Dictamen Jurídico
Matrimonio en Venezuela con extranjero divorciado en el exterior y exigencia de exequátur
I. Planteamiento del caso
II. Problema jurídico a resolver
El punto central consiste en determinar si el Registro Civil venezolano puede exigir el exequátur como requisito previo para celebrar el matrimonio, o si bastaría con que el extranjero presente documentación apostillada que demuestre su estado civil actual.
III. Análisis jurídico
En principio, cuando una sentencia de divorcio ha sido dictada por una autoridad extranjera, dicha sentencia no produce automáticamente todos sus efectos jurídicos en Venezuela. Para que tenga eficacia formal dentro del territorio venezolano, puede requerirse su reconocimiento mediante el procedimiento de exequátur.
Sin embargo, debe distinguirse entre dos situaciones:
- Si el extranjero nunca ha estado casado, normalmente bastaría con una constancia de soltería, certificado de capacidad matrimonial o documento equivalente, debidamente legalizado o apostillado.
- Si el extranjero estuvo casado anteriormente y el divorcio ocurrió en el extranjero, el Registro Civil puede exigir la prueba formal de que ese vínculo matrimonial fue disuelto válidamente.
IV. Sobre declarar “soltero” cuando realmente fue divorciado
La condición de “soltero” corresponde a quien nunca ha contraído matrimonio. La condición de “divorciado” corresponde a quien tuvo un vínculo matrimonial anterior que fue disuelto por sentencia o acto legal válido.
Aunque la contrayente venezolana conozca la existencia del divorcio y esté segura de que no existe impedimento matrimonial real, declarar un estado civil distinto al verdadero podría generar riesgos legales posteriores.
Posibles consecuencias de una declaración inexacta
- Observaciones posteriores en el expediente matrimonial.
- Cuestionamientos sobre la validez del acto.
- Impugnaciones por terceros interesados.
- Problemas en trámites migratorios, sucesorales o registrales.
- Eventual discusión sobre falsedad o mala fe documental.

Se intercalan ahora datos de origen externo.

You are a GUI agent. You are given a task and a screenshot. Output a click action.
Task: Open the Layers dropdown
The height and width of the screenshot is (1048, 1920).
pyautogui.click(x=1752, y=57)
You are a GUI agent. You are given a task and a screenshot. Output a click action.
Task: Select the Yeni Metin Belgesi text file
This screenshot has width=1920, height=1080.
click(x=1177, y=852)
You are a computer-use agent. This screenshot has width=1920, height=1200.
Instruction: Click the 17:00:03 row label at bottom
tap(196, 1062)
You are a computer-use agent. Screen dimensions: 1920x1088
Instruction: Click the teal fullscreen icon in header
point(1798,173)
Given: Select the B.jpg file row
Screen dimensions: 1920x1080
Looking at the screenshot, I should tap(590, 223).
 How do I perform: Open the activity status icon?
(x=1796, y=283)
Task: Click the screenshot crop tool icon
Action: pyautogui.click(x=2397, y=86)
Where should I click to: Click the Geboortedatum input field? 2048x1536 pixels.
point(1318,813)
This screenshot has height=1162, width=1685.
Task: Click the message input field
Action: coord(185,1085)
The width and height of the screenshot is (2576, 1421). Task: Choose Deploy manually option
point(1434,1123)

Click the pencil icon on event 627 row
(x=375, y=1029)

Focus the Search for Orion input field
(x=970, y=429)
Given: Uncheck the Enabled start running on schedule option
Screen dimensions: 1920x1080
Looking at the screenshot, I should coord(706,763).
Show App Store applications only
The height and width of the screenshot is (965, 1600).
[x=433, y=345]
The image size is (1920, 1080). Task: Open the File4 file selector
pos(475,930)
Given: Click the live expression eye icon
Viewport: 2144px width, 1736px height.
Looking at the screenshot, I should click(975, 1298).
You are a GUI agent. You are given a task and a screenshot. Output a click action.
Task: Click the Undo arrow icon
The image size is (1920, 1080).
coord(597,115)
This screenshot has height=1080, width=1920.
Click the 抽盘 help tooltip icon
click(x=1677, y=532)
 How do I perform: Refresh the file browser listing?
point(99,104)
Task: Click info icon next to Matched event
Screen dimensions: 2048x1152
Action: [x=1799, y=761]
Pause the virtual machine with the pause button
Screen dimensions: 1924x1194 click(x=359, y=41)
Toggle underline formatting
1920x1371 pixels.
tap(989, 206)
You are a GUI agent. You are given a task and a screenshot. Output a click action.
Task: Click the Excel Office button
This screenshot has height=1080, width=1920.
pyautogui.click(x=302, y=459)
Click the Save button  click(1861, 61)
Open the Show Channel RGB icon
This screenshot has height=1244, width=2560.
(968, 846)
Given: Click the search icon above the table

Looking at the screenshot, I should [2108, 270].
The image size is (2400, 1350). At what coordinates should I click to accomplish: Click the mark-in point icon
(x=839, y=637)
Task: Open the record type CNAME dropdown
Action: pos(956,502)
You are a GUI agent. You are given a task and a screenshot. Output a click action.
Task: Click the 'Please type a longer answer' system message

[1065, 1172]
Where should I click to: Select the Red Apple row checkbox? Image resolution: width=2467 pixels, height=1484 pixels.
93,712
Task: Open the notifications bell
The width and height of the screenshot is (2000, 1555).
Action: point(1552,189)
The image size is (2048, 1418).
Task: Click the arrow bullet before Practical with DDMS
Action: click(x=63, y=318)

V. ¿El exequátur crea el divorcio?
No. El exequátur no crea el divorcio. El divorcio ya fue decretado por una autoridad extranjera. Lo que hace el exequátur es reconocer formalmente en Venezuela la eficacia jurídica de esa sentencia extranjera.
Por ello, desde una visión técnica, puede sostenerse que si el divorcio extranjero existe, es válido en su país de origen, está apostillado y no hay fraude ni bigamia, materialmente no existiría un vínculo matrimonial vigente. No obstante, el funcionario del Registro Civil suele actuar con criterio preventivo para evitar responsabilidades administrativas o futuras acciones de nulidad.
VI. Criterio práctico del Registro Civil
En la práctica venezolana, algunos registros civiles pueden aceptar documentos apostillados, certificados de estado civil o actas de divorcio extranjeras. Otros, en cambio, exigen estrictamente el exequátur antes de permitir la celebración del matrimonio.
Por eso, aunque jurídicamente pueda discutirse si el exequátur debe ser indispensable en todos los casos, administrativamente el Registro Civil puede negarse a celebrar el acto si considera que no está suficientemente acreditada la capacidad matrimonial del extranjero.
VII. Recomendación jurídica
La recomendación profesional no es declarar un estado civil falso, sino actuar con estrategia documental:
- Presentar copia certificada de la sentencia o acta de divorcio extranjera.
- Apostillar el documento en el país correspondiente.
- Traducirlo oficialmente al español, si está en otro idioma.
- Solicitar al Registro Civil que indique por escrito si exige exequátur o si acepta la documentación extranjera apostillada.
- En caso de negativa, evaluar la vía judicial o administrativa correspondiente.
VIII. Conclusión del dictamen
El extranjero que estuvo casado anteriormente no debería declarar simplemente que es “soltero”, porque esa afirmación no refleja con exactitud su historia civil. Lo jurídicamente correcto es declarar su estado civil real: divorciado.
Ahora bien, también es cierto que el exequátur no constituye el divorcio, sino que reconoce en Venezuela los efectos de una sentencia extranjera ya existente. Por tanto, si el divorcio es real, está debidamente documentado y no existe vínculo matrimonial vigente, el debate jurídico se centra en la prueba y reconocimiento del estado civil, no necesariamente en la existencia material del divorcio.
En consecuencia, la vía más segura es no ocultar el divorcio anterior, sino presentar la documentación extranjera apostillada y exigir al Registro Civil una respuesta clara sobre el fundamento de su exigencia. Esto protege a los contrayentes, evita riesgos futuros y da mayor seguridad jurídica al matrimonio.